Background: At the onset of the coronavirus 2019 (COVID-19) pandemic, asthma exacerbations reportedly decreased overall, raising the question if in contrast to other viruses, SARS-CoV-2 infection does not induce asthma exacerbations1,2. Like other viruses including endemic coronaviruses, there is theoretical risk of developing bronchospasm in response to viral infection with SARS-CoV-2 for patients with a known diagnosis of asthma. Our aim was to determine the clinical characteristics of SARS-CoV-2 infection in patients with a history of asthma and incidence of bronchospasm as a marker for asthma exacerbation in response to infection with SARS-CoV-2.

Methods: This was a retrospective chart review study that characterized if infection with SARS-CoV-2 was associated with bronchospasm as a marker for asthma exacerbation in patients 2-18 years of age with a recorded history of asthma per International Classification of Disease, Tenth Revision code and a diagnosis of COVID-19 by nasopharyngeal swab. Patients were admitted to a tertiary care children’s hospital in Miami, Florida between 4/2020 to 1/2022. Institutional board review approval was obtained. Descriptive statistics were used for demographic and clinical characteristics. A chi squared test was used to test the association between bronchospasm and body mass index as well as between bronchospasm and the presence of co-infections in patients with a recorded respiratory pathogen panel.

Results: One-hundred and fourteen children with a history of asthma were diagnosed with symptomatic COVID-19 requiring admission. Sixty patients developed bronchospasm in response to infection (53%), and 63 patients required albuterol and steroids (55%) (Table 1). There were 39 patients (62%) with a body mass index (BMI) greater than or equal to the 85th percentile, indicating overweight or obese body habitus. Comparing patients with BMI greater than the 85th percentile with the incidence of bronchospasm, results were not significant (p = 0.41). However, among patients with a BMI greater than or equal to the 85th percentile, there was a higher percentage of patients with documented bronchospasm compared to those with BMI less than the 85th percentile. Around 56% of patients with overweight or obese body habitus experienced bronchospasm compared to 48% of patients with BMI within normal range for age, resulting in an 8% difference (Figure 1). There was no significant difference in presence of bronchospasm in response to solitary SARS-CoV-2 infection compared to coinfection with multiple other viruses (p = 0.12).
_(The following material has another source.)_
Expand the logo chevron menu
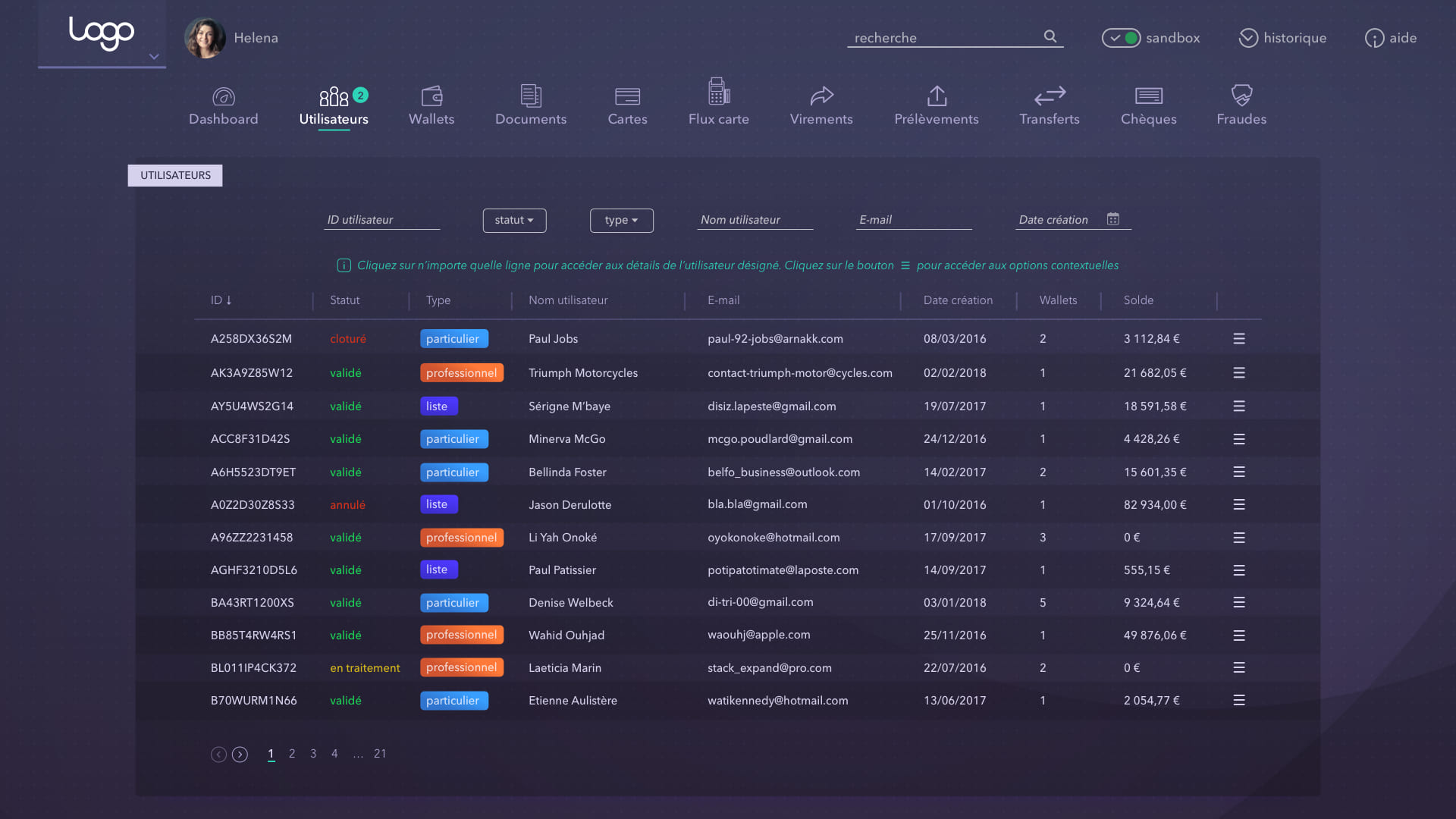The width and height of the screenshot is (1456, 819). (154, 57)
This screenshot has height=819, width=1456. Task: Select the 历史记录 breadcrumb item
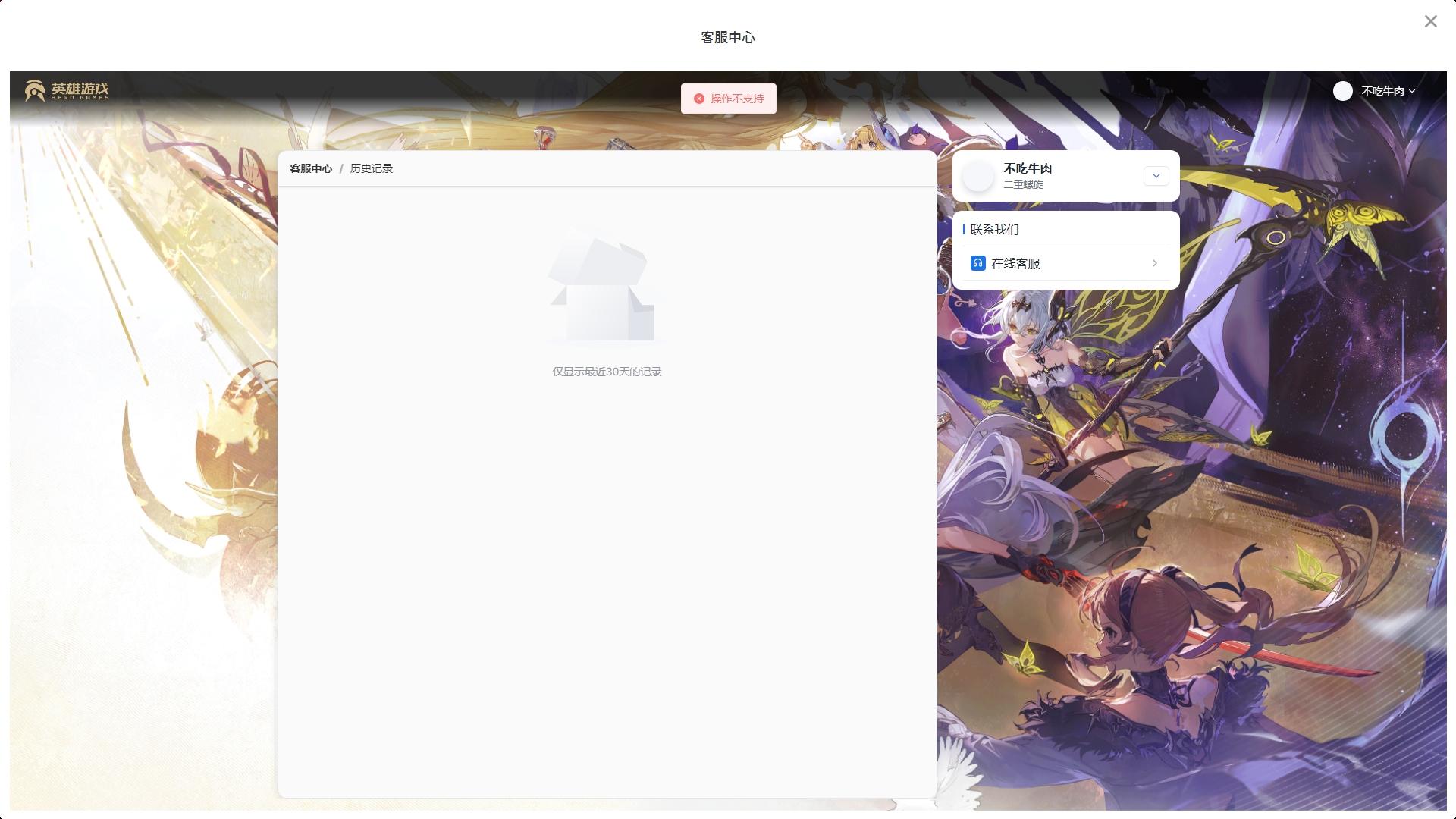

Conclusions: Isolated SARS-CoV-2 infection may indeed be associated with bronchospasm and subsequent development of an asthma exacerbation in patients with a known asthma history, in contrast to initial beliefs. Increased BMI was not significantly associated with bronchospasm; however, patients with a BMI greater than or equal to the 85th percentile experienced more frequent bronchospasm in response to SARS-CoV-2 infection than their counterparts with normal BMI for age. With decreasing isolation measures and increased unmasking, asthmatic children remain inevitably exposed to COVID-19 and should be cautioned appropriately.

IMAGE 1: Figure 1. Percentage incidence of bronchospasm compared with BMI percentile for age with BMI greater than the 85th percentile indicating overweight and obese body habitus.

IMAGE 2: Table 1. Demographic and Clinical Characteristics of Children With History of Asthma Diagnosed With COVID-19.